Without evidence of benefit, an intervention should not be presumed to be beneficial or safe.

- Rogue Medic

If We Were Really Serious About Intubation Quality

If We Were Really Serious About Intubation Quality – we would require that each medic be intubated by a different medic at least once a month.

This would get rid of all of the whining about a lack of opportunity to get any live practice.

We would quickly learn who can intubate.

Medics would develop an interest in outcomes that are longer term than just dropping a body off at the ED (Emergency Department).

 

Each month every medic gets at least one tube – or no tubes.

 

Every month.

We get to listen to some Ludwig van while letting our droogies show their stuff.

If you cannot convince any medic to let you attempt to intubate them, then you are prohibited from attempting to intubate any patient for any reason. This will quickly lead to more accurate peer assessment of quality.

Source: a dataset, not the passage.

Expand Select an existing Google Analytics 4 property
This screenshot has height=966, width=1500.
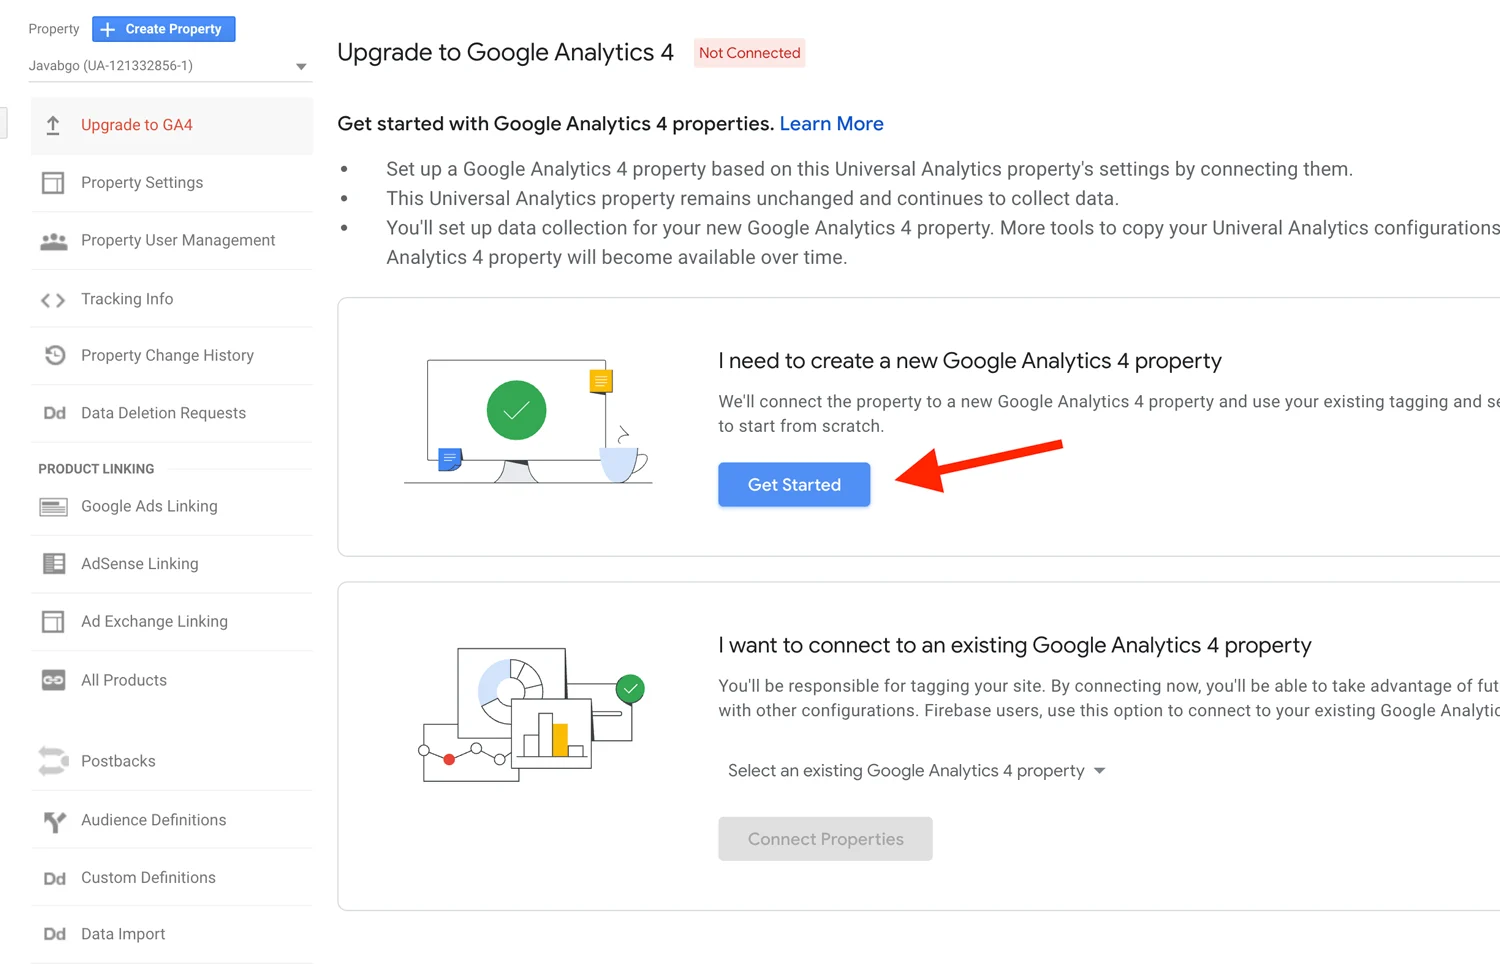[x=916, y=771]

You cannot attempt to intubate the same medic in the same year, unless there are fewer than 13 medics in your organization. This means that you can’t just end up with the easiest tube each month.

You cannot have the same medic attempt to intubate you in the same year, unless there are fewer than 13 medics in your organization.

You must also be on the receiving end of an intubation attempt or you are prohibited from attempting to intubate any patient for any reason.

If you cannot convince any of your fellow medics to allow you to attempt to intubate them, do we need to know anything more about how pathetic you are at intubation?

If no medic will allow you to attempt to intubate them, is there any good reason to allow you to harm patients by attempting to intubate the patients?

But . . but . . . but . . . what about infection?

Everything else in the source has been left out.